Hendriksen, like many others, has supposed that Paul might have written these final verses with his own hand, as he sometimes did, thus making such an inscription a kind of signature.
Knight wrote that "One would expect in a personal letter such as this to find in the closing salutations a number of names."[36] Despite the fact of many scholars accepting such a proposition, such an expectation as that mentioned by Knight is as fantastically unreasonable as any that could be contrived by the imagination. In no other scholarly assumption is there such a vacuum of intelligent reasoning as in this. Think a moment.
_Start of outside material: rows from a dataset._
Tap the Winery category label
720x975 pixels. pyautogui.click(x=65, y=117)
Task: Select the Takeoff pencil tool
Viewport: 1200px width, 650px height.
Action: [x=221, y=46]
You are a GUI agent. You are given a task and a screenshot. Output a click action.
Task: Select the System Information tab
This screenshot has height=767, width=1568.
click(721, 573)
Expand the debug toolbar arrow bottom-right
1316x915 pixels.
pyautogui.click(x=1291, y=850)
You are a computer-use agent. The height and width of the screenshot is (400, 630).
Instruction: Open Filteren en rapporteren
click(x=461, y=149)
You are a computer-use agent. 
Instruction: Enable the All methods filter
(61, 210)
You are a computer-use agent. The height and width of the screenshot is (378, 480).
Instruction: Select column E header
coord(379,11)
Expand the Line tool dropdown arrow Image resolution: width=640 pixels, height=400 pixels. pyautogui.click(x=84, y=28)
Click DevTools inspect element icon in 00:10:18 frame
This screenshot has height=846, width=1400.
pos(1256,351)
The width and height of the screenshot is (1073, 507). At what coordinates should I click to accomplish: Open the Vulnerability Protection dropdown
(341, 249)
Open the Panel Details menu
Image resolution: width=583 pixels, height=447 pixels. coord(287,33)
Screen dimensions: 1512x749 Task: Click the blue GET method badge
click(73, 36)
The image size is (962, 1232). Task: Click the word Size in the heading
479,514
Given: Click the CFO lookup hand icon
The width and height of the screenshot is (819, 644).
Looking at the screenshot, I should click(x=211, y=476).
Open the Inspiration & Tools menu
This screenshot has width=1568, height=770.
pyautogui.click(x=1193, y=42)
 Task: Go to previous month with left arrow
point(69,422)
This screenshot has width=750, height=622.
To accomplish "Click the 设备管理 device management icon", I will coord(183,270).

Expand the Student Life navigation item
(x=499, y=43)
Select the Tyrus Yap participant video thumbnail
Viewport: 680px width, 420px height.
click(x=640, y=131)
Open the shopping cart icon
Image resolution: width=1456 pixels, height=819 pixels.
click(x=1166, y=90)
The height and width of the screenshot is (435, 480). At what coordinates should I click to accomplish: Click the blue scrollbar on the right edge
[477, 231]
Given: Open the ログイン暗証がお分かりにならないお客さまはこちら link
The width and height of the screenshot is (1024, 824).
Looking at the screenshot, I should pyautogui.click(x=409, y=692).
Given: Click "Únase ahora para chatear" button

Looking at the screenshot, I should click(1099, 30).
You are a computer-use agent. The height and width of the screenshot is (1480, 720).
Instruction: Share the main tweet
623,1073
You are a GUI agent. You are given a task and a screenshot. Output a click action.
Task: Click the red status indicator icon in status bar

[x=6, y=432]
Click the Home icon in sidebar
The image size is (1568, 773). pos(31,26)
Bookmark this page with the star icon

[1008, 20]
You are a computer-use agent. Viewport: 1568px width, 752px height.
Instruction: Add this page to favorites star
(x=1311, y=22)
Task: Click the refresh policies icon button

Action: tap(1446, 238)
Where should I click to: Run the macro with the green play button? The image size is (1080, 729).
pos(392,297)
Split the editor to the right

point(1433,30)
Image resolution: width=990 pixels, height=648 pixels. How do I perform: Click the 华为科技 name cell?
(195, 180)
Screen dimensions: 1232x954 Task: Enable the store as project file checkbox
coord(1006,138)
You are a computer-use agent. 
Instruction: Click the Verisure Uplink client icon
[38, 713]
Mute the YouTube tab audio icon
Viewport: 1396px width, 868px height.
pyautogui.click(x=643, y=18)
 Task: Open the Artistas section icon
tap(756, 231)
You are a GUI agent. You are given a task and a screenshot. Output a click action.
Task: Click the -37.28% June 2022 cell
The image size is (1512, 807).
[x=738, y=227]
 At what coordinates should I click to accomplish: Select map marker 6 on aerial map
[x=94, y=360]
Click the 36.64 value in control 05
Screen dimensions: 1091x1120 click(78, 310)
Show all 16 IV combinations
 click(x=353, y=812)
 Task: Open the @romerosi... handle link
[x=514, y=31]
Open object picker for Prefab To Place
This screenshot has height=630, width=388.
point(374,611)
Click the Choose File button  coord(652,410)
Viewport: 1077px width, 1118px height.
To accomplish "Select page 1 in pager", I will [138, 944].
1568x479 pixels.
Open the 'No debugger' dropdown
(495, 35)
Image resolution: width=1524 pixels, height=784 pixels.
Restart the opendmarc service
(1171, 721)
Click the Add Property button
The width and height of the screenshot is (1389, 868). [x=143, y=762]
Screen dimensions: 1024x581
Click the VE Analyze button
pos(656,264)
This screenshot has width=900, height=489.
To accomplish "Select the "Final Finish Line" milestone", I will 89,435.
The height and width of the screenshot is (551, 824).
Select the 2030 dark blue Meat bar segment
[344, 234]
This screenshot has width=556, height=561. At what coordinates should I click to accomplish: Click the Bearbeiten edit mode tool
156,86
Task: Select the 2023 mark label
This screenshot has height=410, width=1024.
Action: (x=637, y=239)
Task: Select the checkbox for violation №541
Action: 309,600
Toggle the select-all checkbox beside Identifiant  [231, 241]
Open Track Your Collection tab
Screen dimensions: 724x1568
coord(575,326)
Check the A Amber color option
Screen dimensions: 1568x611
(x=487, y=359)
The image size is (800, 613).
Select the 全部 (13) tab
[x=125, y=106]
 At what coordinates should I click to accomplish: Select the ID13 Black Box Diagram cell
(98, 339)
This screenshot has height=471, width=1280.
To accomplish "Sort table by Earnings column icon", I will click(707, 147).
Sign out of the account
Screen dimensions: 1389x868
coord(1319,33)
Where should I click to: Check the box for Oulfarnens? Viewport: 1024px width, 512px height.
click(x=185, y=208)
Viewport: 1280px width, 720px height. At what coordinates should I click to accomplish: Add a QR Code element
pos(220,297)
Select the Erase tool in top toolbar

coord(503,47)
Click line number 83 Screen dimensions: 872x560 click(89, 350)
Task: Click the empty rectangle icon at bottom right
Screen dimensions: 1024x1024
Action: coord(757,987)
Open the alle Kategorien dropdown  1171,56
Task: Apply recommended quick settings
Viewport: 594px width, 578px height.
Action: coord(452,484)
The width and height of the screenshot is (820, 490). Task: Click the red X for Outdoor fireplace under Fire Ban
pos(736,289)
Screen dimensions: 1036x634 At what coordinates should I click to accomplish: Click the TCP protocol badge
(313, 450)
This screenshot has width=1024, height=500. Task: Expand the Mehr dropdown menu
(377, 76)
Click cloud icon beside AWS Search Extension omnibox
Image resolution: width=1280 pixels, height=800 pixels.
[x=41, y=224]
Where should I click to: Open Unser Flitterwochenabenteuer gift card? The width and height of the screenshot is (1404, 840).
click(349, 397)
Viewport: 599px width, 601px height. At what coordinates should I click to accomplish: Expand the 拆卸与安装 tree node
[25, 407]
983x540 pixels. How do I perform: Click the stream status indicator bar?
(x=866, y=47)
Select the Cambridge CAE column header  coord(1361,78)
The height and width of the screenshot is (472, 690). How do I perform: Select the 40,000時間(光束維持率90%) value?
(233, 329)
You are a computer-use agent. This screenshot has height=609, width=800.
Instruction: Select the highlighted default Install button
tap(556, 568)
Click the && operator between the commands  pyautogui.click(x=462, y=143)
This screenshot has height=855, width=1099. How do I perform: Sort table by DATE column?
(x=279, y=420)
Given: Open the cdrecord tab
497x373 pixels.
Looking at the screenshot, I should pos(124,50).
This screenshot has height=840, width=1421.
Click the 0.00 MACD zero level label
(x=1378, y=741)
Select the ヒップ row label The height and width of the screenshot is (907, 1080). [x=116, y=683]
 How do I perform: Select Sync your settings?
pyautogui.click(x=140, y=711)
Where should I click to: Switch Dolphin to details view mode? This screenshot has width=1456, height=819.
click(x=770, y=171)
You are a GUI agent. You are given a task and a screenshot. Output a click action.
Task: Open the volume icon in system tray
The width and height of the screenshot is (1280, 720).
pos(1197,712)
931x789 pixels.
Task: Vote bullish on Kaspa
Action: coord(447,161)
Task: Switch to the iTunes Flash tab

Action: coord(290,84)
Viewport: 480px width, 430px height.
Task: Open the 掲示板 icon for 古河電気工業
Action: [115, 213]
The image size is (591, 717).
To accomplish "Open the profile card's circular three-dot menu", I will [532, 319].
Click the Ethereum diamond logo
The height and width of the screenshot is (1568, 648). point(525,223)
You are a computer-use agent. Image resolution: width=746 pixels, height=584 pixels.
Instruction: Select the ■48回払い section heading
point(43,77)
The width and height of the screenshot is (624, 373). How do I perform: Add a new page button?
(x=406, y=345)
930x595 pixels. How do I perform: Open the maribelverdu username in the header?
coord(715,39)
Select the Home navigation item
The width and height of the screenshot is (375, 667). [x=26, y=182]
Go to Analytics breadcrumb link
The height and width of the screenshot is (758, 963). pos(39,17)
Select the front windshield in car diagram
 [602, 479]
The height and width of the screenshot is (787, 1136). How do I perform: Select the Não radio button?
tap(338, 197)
If Paul saluted a few friends by name at the end of this epistle, it would have been an insult to a hundred others whom he personally knew in Philippi. We have already seen under Philippians 4:3 how the great apostle had avoided getting involved with writing any more personal names (see comment); and for him gratuitiously to have included a list of names here was unthinkable. Any minister who ever served a large church with hundreds of his personal friends members of it will instantly recognize what an unconscionable blunder it would have been for Paul to tack on a list of personal greetings here, unless he had been planning to name "all of those" whom he knew and loved at Philippi. Thus the objection voiced by Knight uncovers no fault of the apostle's but it does show the fuzzy thinking of many scholars on this point.
Salute every saint ... "Only here in the New Testament does [Greek: hagios] (saint) occur in the singular (fifty-seven times in the plural), and even here it is prefaced by every, a strong reminder that Christianity is a corporate affair."[37]
Saints in Caesar's household ... As Barclay said, "This is what we would call the Imperial Civil Service."[38] Caesar's household was all over the empire, wherever his servants or officers were carrying out the emperor's orders. Despite this, it should be remembered that Paul was in Rome when this was written, justifying the conclusion that "Christianity had infiltrated into the highest positions in the empire."[39]
Lightfoot took a step in the direction of identifying some of these with some of the individuals saluted in Romans 16. See my Commentary on Romans under that reference. If slaves of a nobleman in the provinces were willed to the emperor, then upon the death of the nobleman, the slaves would be transferred to Rome, but still retain their family identity, as the "household of Aristobulus" for example; and Lightfoot thought some of the "household" mentioned here might formerly have lived at Philippi. He wrote:
This supposition best explains the incidental character of the allusion. Paul obviously assumes that his distant correspondents know all about the persons thus referred to. If so, we are led to look for them in the long list of names saluted by St. Paul some three years before in the epistle to the Romans.[40]
The Lord Jesus Christ ... The prevalence of this expression in Philippians is significant. Almost every other line in the epistle has it in one form or another, making it rank along with "in Christ" as a distinctive mark of the Pauline theology. All people should praise God for the remarkable beauty and effectiveness of this priceless personal letter preserved through so many dangers and centuries to bless the saints of all ages.
[36] John A. Knight, op. cit., p. 352.
[37] Robert H. Mounce, op. cit., p. 777.
[38] William Barclay, op. cit., p. 87.
[39] Ibid.
[40] J. B. Lightfoot, op. cit., p. 173.